◆ **Work instructions**
Give back the line that contains "Screen dimensions: 1523x372" and every following line, exactly as they appear, through the end of the data.

[Saved entries]
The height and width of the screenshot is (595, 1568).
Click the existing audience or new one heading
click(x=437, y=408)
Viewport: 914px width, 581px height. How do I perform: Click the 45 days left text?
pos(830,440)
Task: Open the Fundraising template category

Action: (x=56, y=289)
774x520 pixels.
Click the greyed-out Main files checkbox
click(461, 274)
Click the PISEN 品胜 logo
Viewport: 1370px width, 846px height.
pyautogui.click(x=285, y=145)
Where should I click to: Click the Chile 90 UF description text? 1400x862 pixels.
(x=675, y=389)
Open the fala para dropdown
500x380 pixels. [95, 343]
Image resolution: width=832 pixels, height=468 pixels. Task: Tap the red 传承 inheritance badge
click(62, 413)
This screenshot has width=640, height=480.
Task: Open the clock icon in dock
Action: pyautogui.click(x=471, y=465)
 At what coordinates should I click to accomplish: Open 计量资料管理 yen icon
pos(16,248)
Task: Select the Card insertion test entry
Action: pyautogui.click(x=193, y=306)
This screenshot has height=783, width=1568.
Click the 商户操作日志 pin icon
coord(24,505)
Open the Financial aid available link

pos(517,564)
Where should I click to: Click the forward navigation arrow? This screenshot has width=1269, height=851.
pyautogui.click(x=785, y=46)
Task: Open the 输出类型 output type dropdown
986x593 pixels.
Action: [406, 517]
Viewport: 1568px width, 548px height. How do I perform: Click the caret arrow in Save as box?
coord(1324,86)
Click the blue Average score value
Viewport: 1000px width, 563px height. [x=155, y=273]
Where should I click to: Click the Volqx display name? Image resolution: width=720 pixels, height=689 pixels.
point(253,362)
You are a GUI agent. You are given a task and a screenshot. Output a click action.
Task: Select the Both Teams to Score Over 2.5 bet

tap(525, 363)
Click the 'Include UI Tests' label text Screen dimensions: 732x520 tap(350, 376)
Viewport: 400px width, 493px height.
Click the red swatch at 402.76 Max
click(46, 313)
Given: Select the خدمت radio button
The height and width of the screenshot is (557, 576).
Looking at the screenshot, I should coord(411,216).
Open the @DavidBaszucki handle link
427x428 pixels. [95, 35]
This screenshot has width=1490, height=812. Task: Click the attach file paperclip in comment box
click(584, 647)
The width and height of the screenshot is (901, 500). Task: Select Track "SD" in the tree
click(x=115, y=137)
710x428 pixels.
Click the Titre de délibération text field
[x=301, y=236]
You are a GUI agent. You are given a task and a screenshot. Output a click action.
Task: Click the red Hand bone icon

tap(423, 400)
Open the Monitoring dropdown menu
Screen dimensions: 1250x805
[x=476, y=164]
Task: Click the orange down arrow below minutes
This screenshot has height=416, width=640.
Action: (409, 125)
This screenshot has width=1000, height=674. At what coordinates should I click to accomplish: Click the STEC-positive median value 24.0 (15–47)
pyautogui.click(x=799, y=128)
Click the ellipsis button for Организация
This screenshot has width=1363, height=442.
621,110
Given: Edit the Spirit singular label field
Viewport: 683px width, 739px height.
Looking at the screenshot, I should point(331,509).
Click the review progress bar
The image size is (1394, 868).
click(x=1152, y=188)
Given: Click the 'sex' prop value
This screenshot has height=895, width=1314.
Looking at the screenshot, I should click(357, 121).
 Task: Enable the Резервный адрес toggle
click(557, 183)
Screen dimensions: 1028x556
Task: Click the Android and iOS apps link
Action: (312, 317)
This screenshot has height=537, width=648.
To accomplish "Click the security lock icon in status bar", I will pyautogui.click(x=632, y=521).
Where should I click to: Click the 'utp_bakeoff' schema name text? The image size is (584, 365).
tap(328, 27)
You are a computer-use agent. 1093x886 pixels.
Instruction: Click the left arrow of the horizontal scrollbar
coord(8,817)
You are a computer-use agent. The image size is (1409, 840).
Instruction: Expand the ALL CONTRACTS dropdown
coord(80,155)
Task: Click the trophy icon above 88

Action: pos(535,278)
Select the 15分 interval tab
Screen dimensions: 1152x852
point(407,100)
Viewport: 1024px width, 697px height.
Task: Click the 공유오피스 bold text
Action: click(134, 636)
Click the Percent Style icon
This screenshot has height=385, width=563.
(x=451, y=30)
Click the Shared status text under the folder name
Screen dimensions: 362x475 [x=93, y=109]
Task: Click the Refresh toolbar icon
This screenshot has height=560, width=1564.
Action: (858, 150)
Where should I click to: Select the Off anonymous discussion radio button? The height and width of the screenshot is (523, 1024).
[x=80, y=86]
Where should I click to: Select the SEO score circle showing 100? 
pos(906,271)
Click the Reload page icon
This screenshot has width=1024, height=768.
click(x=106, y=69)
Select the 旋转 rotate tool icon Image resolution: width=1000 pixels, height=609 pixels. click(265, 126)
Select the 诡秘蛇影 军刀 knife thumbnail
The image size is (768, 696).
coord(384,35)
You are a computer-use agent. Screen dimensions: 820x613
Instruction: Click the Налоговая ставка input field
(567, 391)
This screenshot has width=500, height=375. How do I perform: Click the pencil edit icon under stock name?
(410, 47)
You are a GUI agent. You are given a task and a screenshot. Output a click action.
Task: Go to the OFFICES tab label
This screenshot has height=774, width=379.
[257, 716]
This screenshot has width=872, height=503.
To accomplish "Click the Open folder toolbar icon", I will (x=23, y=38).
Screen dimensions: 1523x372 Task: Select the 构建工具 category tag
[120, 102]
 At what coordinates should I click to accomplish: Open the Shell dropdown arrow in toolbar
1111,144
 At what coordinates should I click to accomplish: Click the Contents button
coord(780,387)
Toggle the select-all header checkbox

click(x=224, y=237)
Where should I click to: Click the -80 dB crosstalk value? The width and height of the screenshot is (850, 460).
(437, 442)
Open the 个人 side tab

◆ **Completed task**
Screen dimensions: 1523x372 Task: Select the 构建工具 category tag
[120, 102]
 At what coordinates should I click to accomplish: Open the Shell dropdown arrow in toolbar
1111,144
 At what coordinates should I click to accomplish: Click the Contents button
coord(780,387)
Toggle the select-all header checkbox

click(x=224, y=237)
Where should I click to: Click the -80 dB crosstalk value? The width and height of the screenshot is (850, 460).
(437, 442)
Open the 个人 side tab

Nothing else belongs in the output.